Nazli Dizman, MD, discusses her research on adherence to the American Society of Clinical Oncology Language of Respect Guidelines among patients with renal cell carcinoma.
Nazli Dizman, MD, hematology/oncology fellow at MD Anderson Cancer Center, discusses her research on adherence to the American Society of Clinical Oncology (ASCO) Language of Respect Guidelines among patients with renal cell carcinoma (RCC).1
These guidelines were developed prior to the 2020 ASCO Annual Meeting to promote the use of respectful language towards patients in abstracts and presentations. Research by Dizman and colleagues presented at the 2024 ASCO Genitourinary Annual Meeting looked at the adherence to these guidelines in regard to RCC abstracts which were presented at the 2023 ASCO Annual Meeting.
Of the 184 abstracts evaluated, 42.4%, 18.5%, and 2.2% included at least 1 statement which violated the “do not dehumanize the patient”, “do not blame”, and “respect the role of the patient” clauses, respectively.
Transcription:
0:09 | We evaluated all the RCC abstracts based on the 3 main clauses of the language of respect guidelines. The most commonly violated clause was the respect for the role of the patient. These are the statements that use a patient's disease as an adjective, like metastatic patients or cancer patients, statements like that.

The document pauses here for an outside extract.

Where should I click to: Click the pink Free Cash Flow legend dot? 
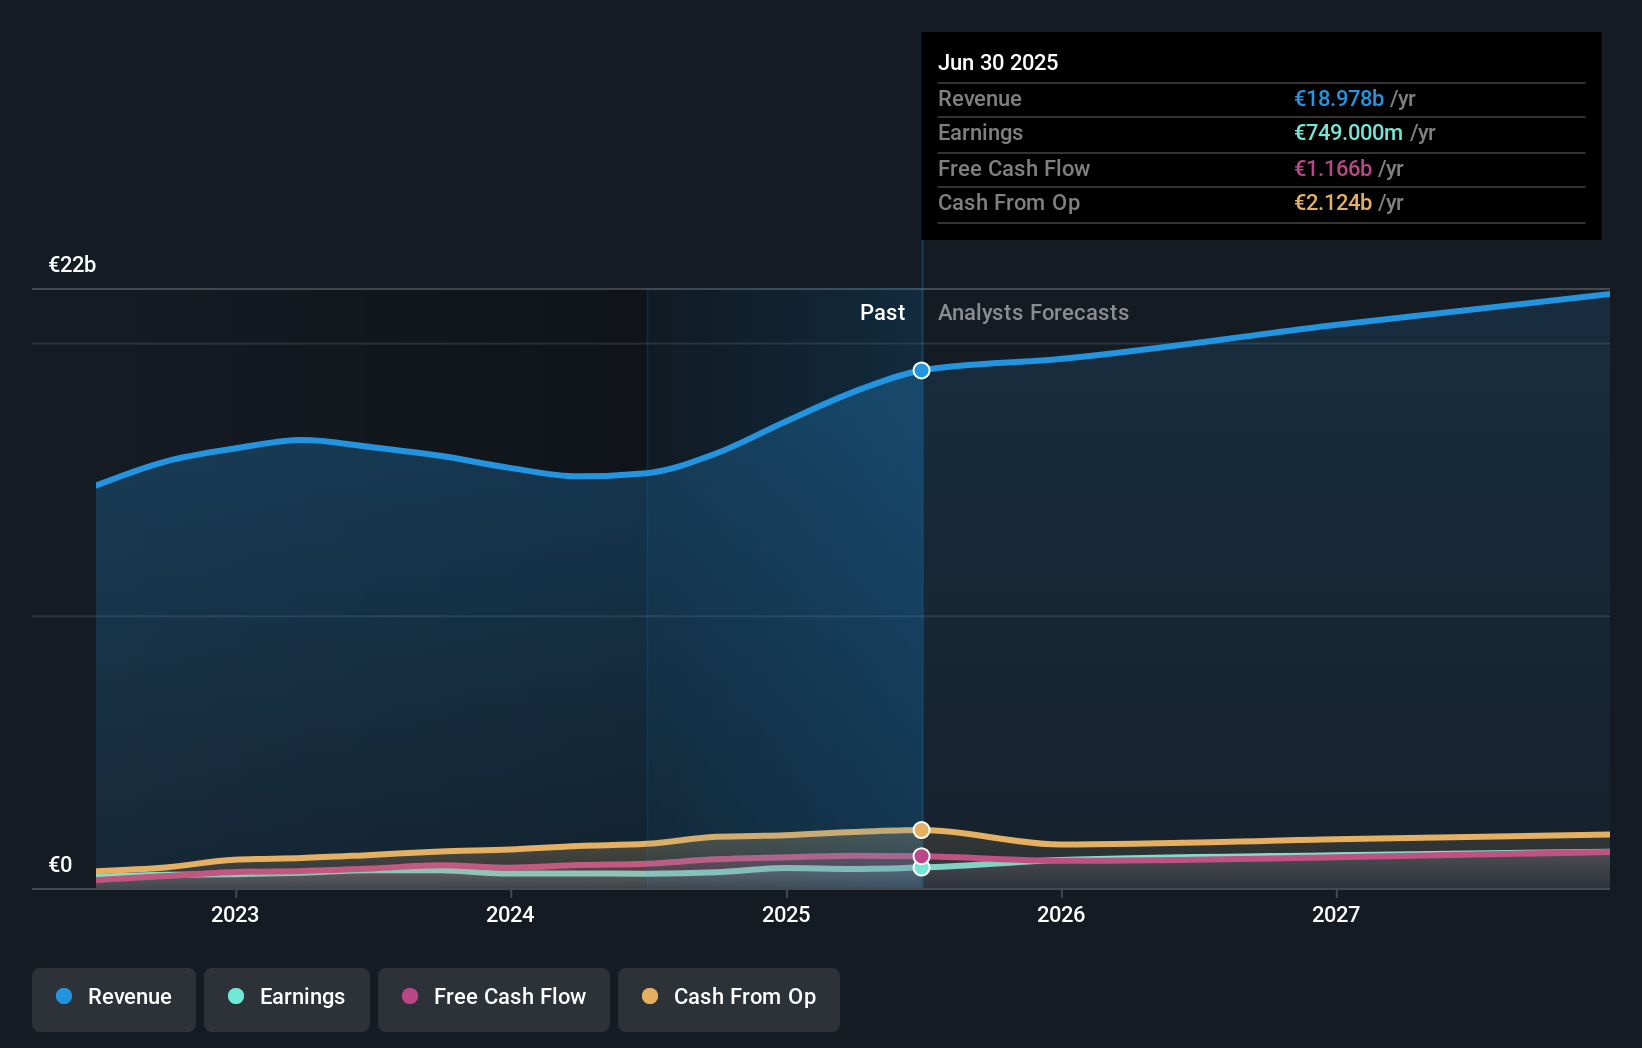click(x=407, y=997)
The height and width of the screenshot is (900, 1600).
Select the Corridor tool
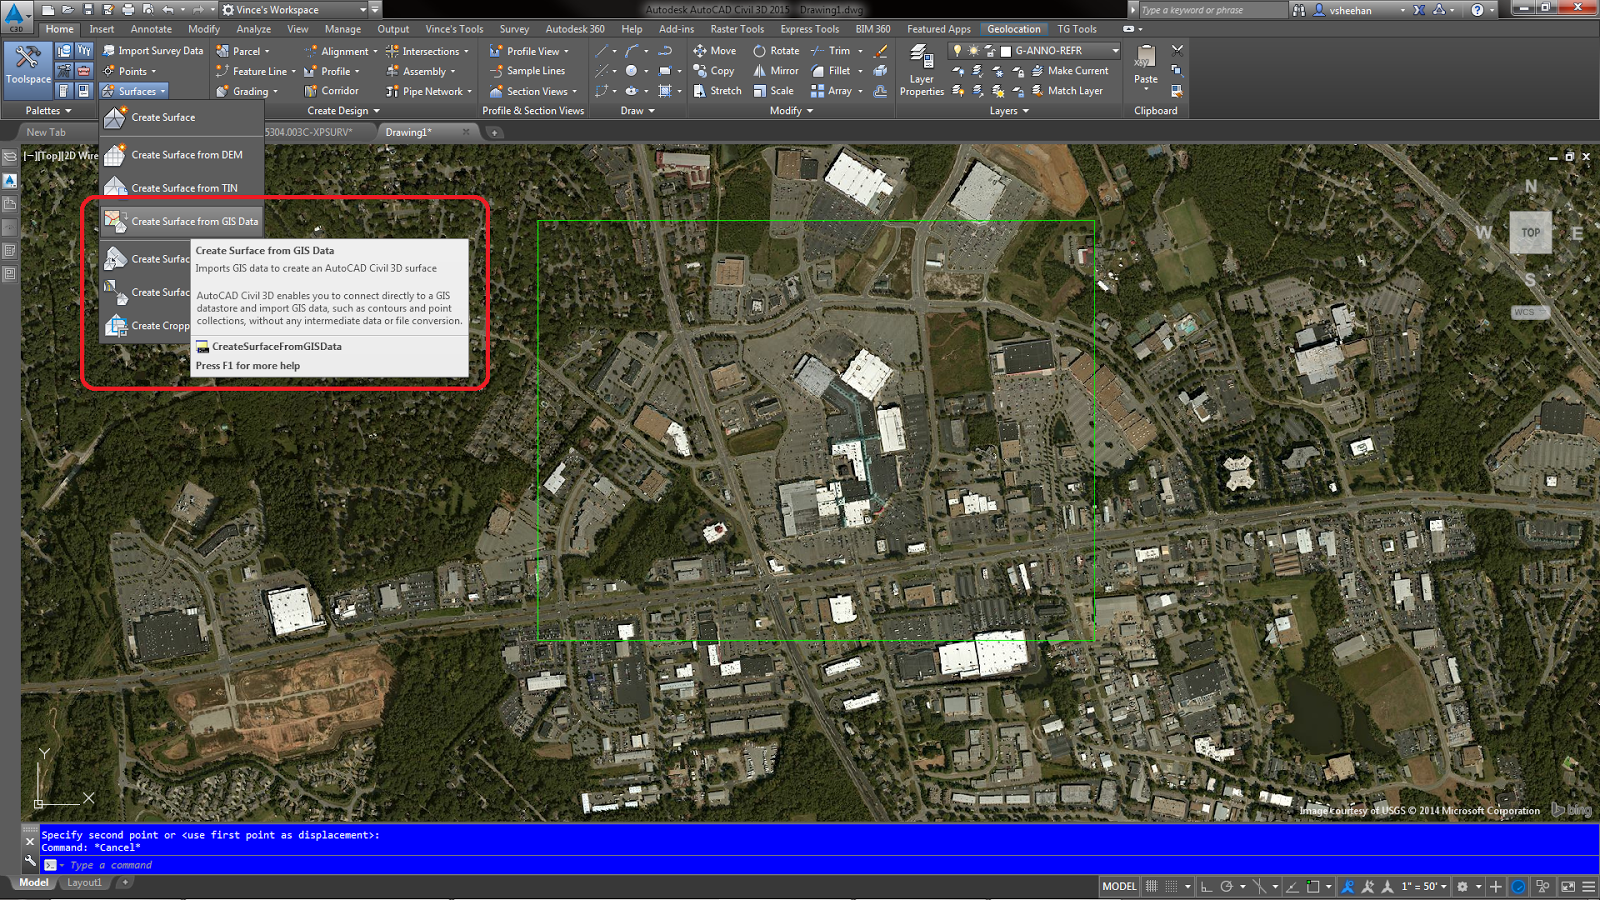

0:40 | The second most commonly violated clause was the do not blame patient clause. This falls into, patient achieved, patient failed treatment, or grouping patients based on their response to therapy, for example, responders, non responders.
1:00 | And the third common clause was the do not dehumanize patient clause that we assessed and in that, I think around 2 thirds of the abstracts had at least 1 statement against this. This clause would include examples like PD-L1-positive patients or metastatic patients.